A function $f:\mathbb{Z}\mapsto\mathbb{R}$ is $$f_L(n)=\frac{1}{1+b\frac{n}{L}-\frac{1}{2}\big(\frac{n}{L}\big)^2}$$ where integer $n\in [0,L]$ s.t., $\rho=n/L\in [0,1]$. We want to evaluate the product $$P_L(j)=\prod\limits_{k<j}\bigg(1-\frac{f_L(n^*)}{f_L(k)}\bigg)$$ where $f_L(n^*)\le f_L(m)\forall m\in [0,L]$. We are interested in large $L$ limit.
An approach
My approach to evaluate $P_L(j)$: we can take $\log$ on both sides. The sum becomes integral in continuum limit (Remember large $L$). And we evaluate $P_L(j)$ as $$P_L(j)=\exp\bigg(c\int\limits_0^{\rho_j}\log\big(1-\frac{f_L(n^*)}{f_L(k)}\big) \bigg)\Theta(n^*-j)$$ As $f(n^*)$ is constant inside the integral, so solving the integral is not big deal. I hope problem is well stated uptill here. If not please tell in comments below.

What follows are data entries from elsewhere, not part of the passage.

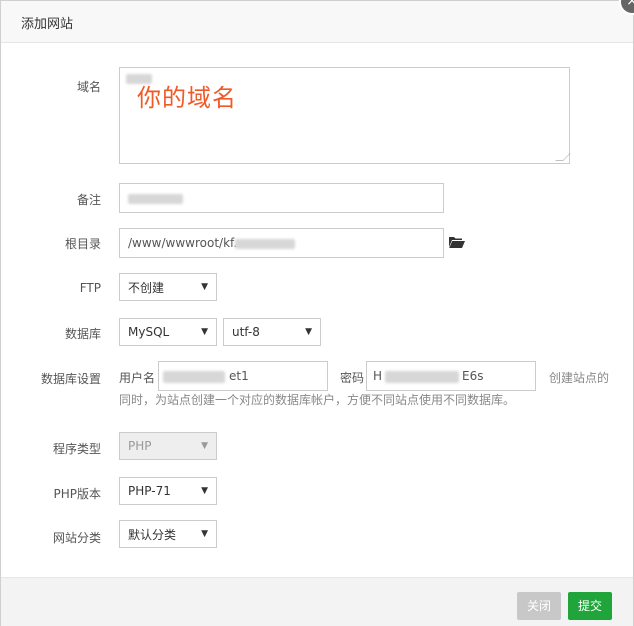 The image size is (634, 626). I want to click on root-dir-value: /www/wwwroot/kf., so click(183, 243).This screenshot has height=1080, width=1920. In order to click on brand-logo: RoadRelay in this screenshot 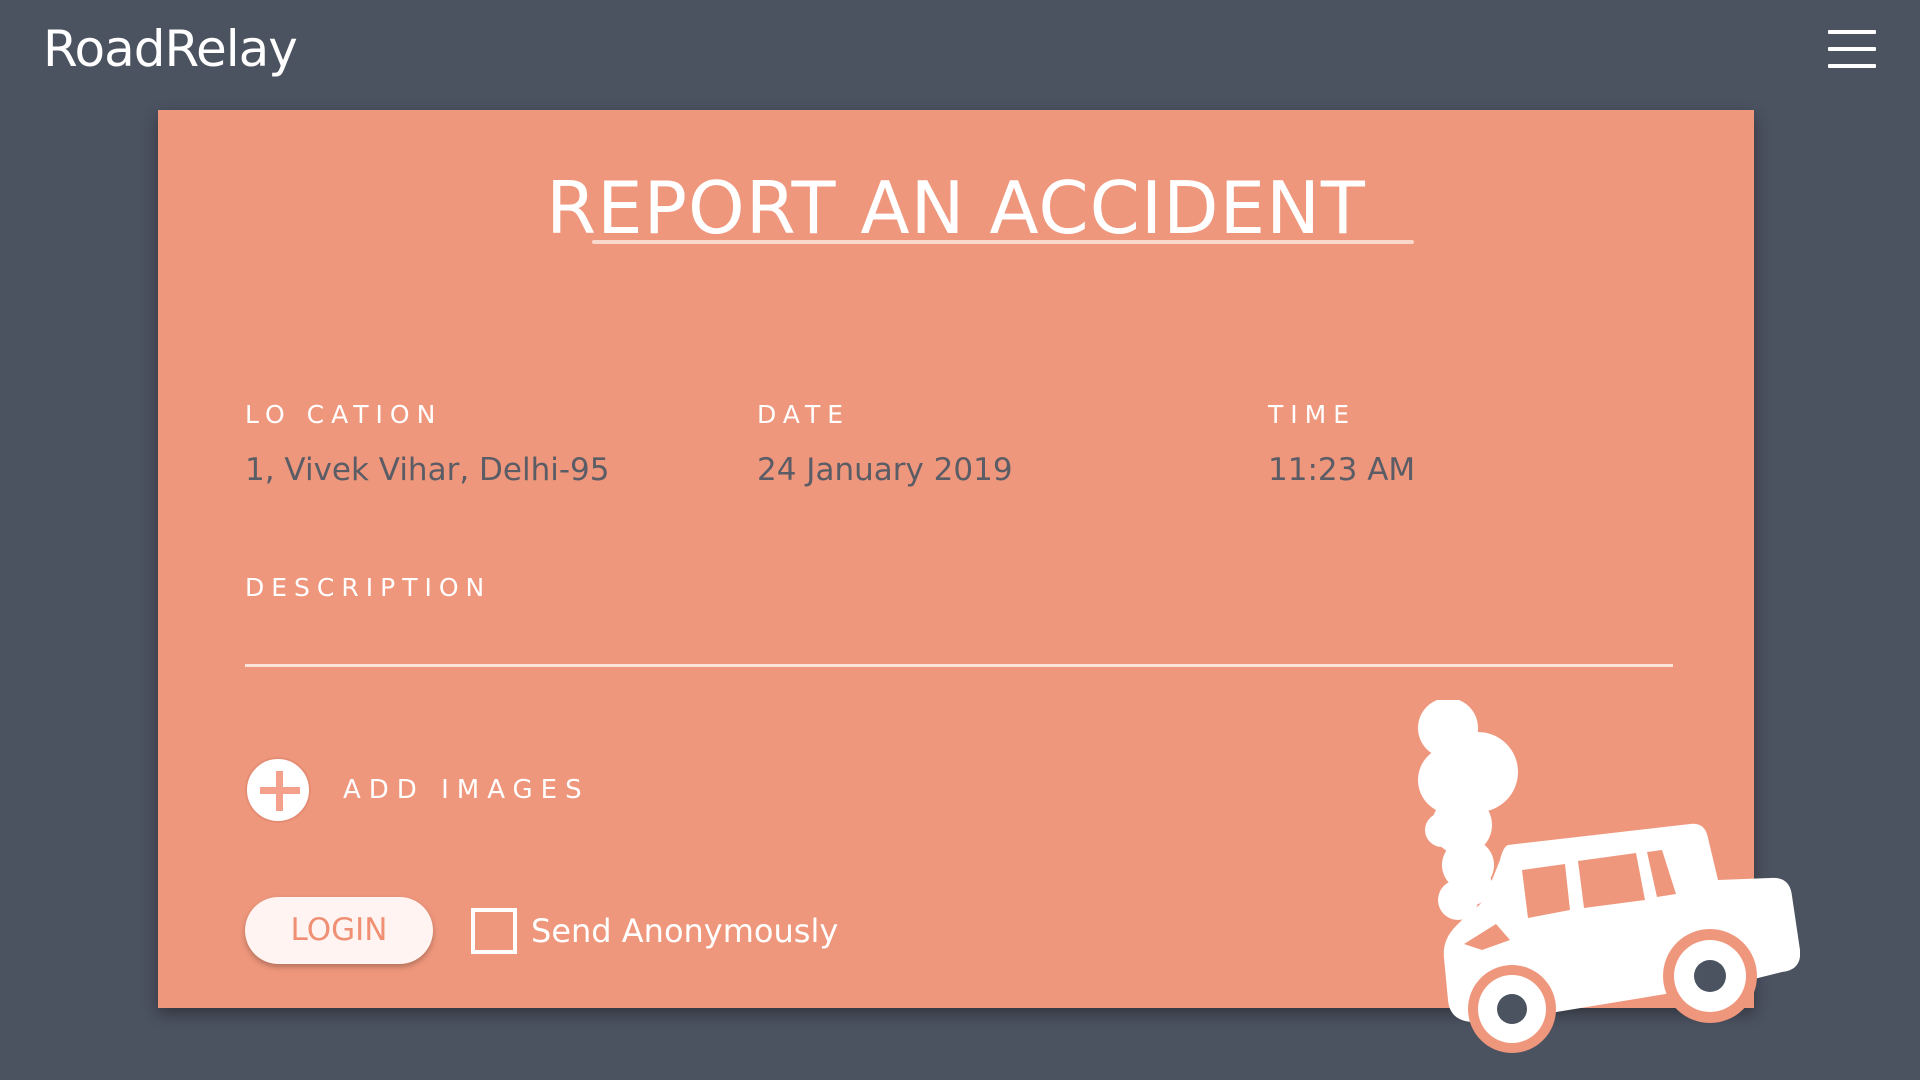, I will do `click(170, 49)`.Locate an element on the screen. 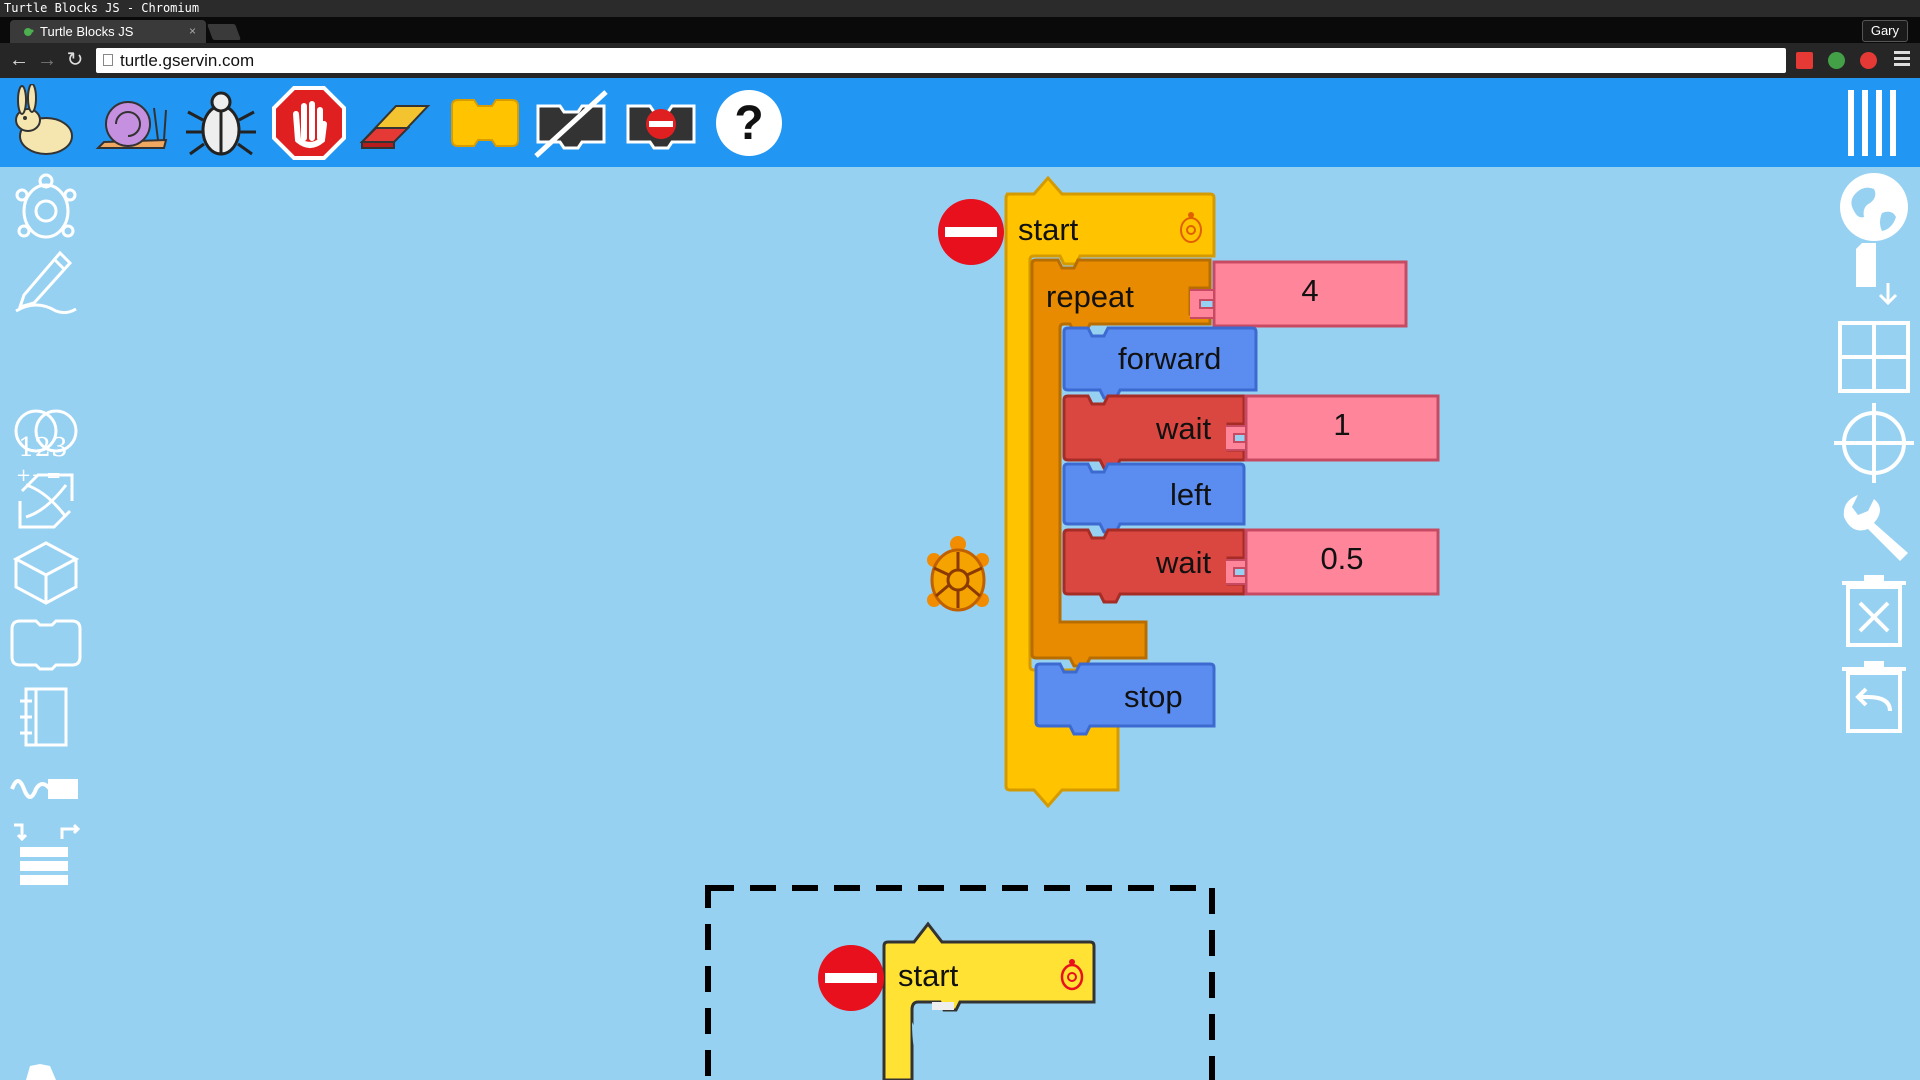  browser-tab: Turtle Blocks JS × is located at coordinates (108, 32). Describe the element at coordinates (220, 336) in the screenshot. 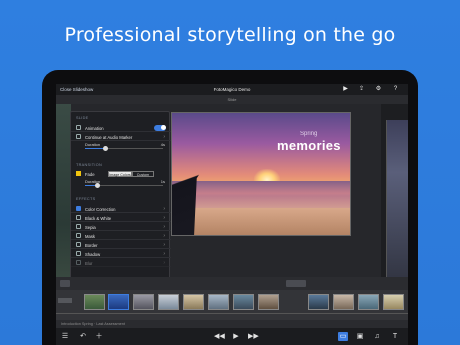

I see `rewind-icon: ◀◀` at that location.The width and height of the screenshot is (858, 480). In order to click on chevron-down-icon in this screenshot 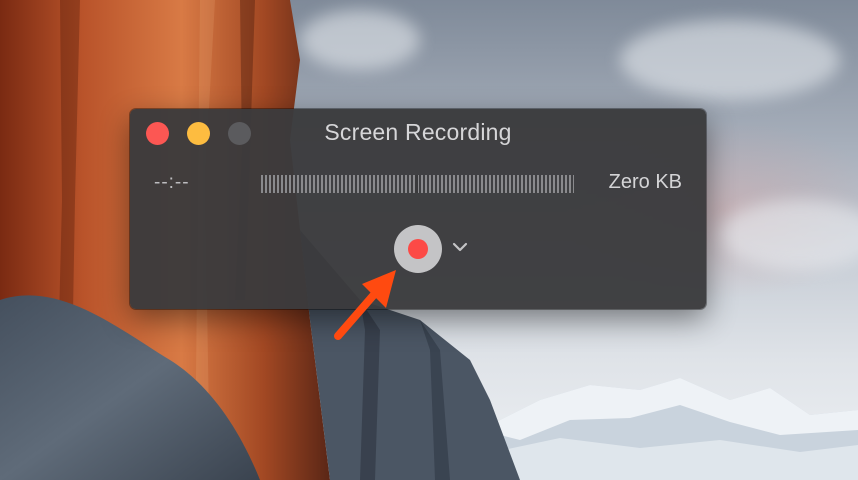, I will do `click(460, 247)`.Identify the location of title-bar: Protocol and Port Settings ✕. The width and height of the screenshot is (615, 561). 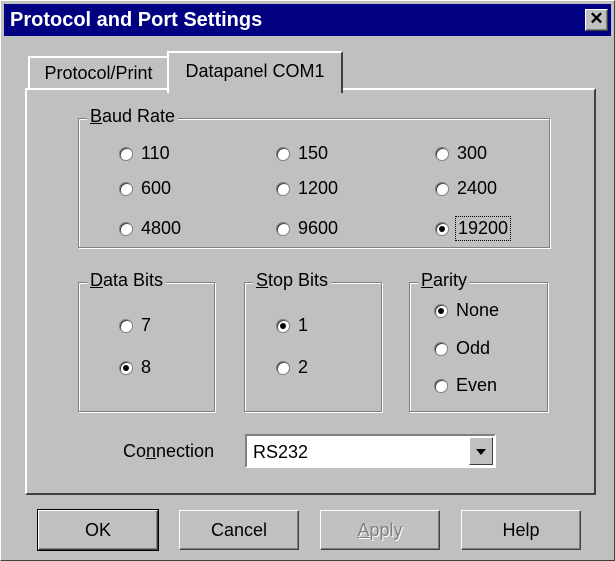
(308, 20).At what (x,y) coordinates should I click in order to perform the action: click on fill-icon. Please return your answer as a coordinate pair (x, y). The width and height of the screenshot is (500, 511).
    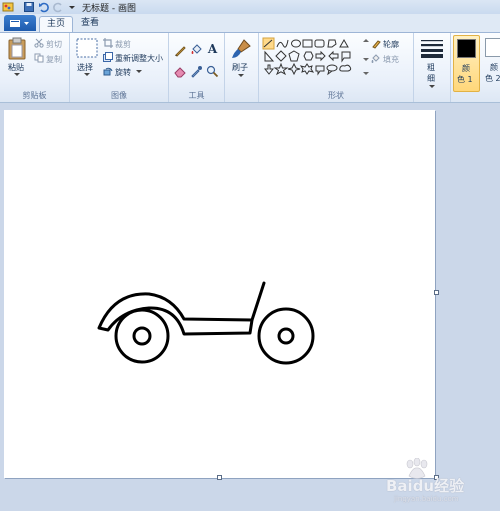
    Looking at the image, I should click on (376, 58).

Jumping to the question:
Question:
- What should be $c$?
- Or, I am completely wrong with my approach so we there is no $c$ in the first place!
Consider instead
$$f(x)=\frac1{1+bx-\frac12x^2}$$
so that $f_L(n)=f(n/L)$ and $f_L(n^\star)\simeq\min\limits_{0\le x\le1}f(x)=M$ is the minimum. Note that if the denominator has no roots in $[0,1]$, then the minimum is either $f(0)$ or $f(1)$ depending on the sign of $b$.
Let $x_k=k/L$. We are essentially interested in
$$\prod_{k<j}\left(1-\frac M{f(x_k)}\right)=\exp\sum_{k<j}\ln\left(1-\frac M{f(x_k)}\right)$$
which is not a Riemann sum. Consider instead
$$\frac1L\sum_{k<j}\ln\left(1-\frac M{f(x_k)}\right)\underset{L\to\infty}\longrightarrow\int_0^{j/L}\ln\left(1-\frac M{f(x)}\right)~\mathrm dx$$
so that it converges to the integral $I_j$. We then have the asymptotic behavior given by
$$\exp\sum_{k<j}\ln\left(1-\frac M{f(x_k)}\right)\simeq\exp(I_jL)$$
as $L\to\infty$.